Everyone loves the party game/icebreaker “two truths and a lie.”
The Equal Rights Amendment has been in the news recently, and recently failed to pass in Virginia. Can you identify which of the following is NOT true about the Equal Rights Amendment?
A. Women’s natural rights and basic legal equality are already protected in the U.S.
B. The ERA will not protect women against the predatory men being exposed by #MeToo or ensure that they are paid equally for the same work.
C. The ERA needs just one more state to ratify before it is added as the 28th Amendment to the U.S. Constitution.
Let’s take these statements one at a time:
The Constitution protects women’s rights to free speech, religious liberty, jury trial, and many other crucial rights. The 19th Amendment ensured that all women of age would have the right to vote and the Equal Protection Clause in the 14th Amendment protects women from being treated differently under the law solely on the basis of sex. Discrimination against women based on sex is also barred by the 1964 Civil Rights Act, and by other federal and state laws.
However, the Constitution as currently interpreted does allow for some common sense distinctions. For example, only men are required to sign up for draft, and government facilities such as public school restrooms and prisons are still allowed to be single-sex. These “discriminations” could be jeopardized by some readings of the ERA, which leaves extraordinarily broad language for judges to interpret instead of leaving these thorny social issues to the voters (the majority of whom are women).

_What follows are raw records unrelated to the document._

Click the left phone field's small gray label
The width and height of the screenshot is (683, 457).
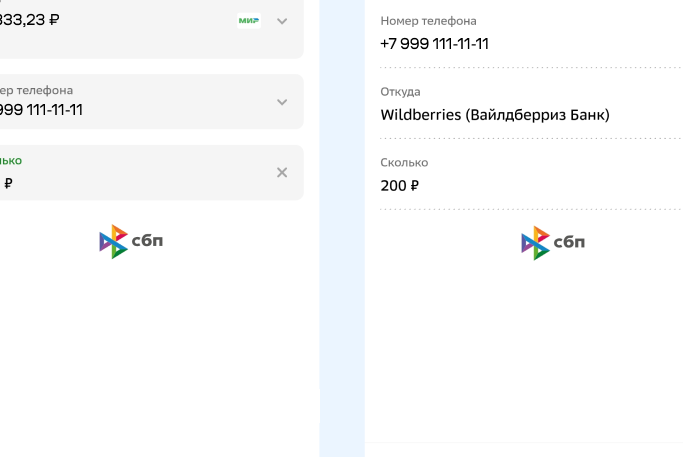coord(37,90)
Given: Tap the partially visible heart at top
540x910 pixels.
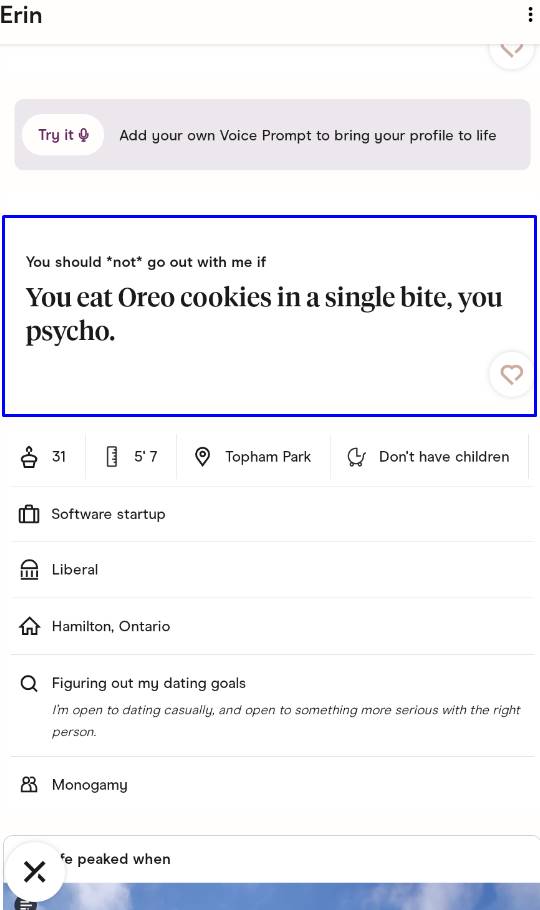Looking at the screenshot, I should pyautogui.click(x=512, y=53).
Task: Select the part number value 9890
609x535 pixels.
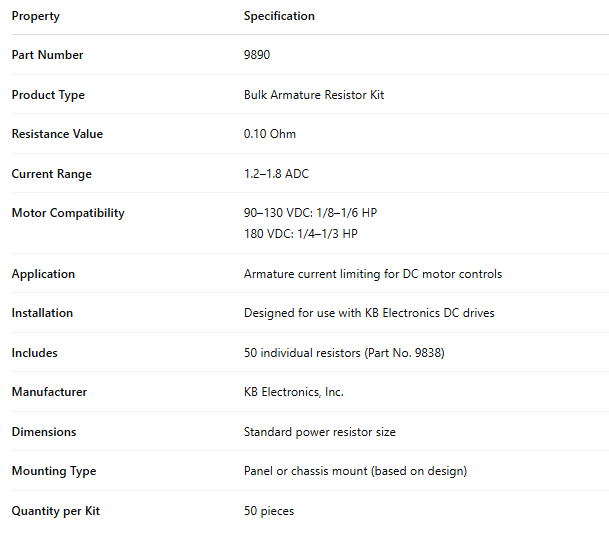Action: click(257, 55)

Proponents of the ERA say that it only enshrines the basic legal equality that well over 90 percent of both women and men say they support, and at the same time, that it will solve the societal problems exposed by #MeToo and erase the so-called pay gap between men and women. But the ERA will not affect criminal laws against harassment and assault, which are already in place in all 50 states. Similarly, sex discrimination in the workplace is already barred by federal law since 1963. Furthermore, there is ample evidence that the pay gap is not primarily the result of discrimination against women, but instead, the natural result of the different choices women make on average about balancing work and family.
35 of the state ERA ratifications took place in the 1970s before a long-passed deadline from Congress, while two (Nevada and Illinois) have taken place since 2016. There are serious legal issues involved in counting all of these ratifications together when they took place over such a long period. While the Supreme Court has left the exact parameters for ratification to Congress as a political question, it has also ruled that they need to be “reasonably contemporaneous” and part of a single act, in order to uphold the purpose of the amendment process in showing overwhelming popular support. Furthermore, four of the original states have rescinded their ratifications of the ERA, and one attached a sunset clause to its original ratification. Finally, Congress will need to remove the deadline it set in its passage of the ERA in the 1970s.
These open legal questions are unlikely to be resolved immediately upon a 38th state’s ratification, should one occur. Instead, look for a drawn-out court battle over the amendment process.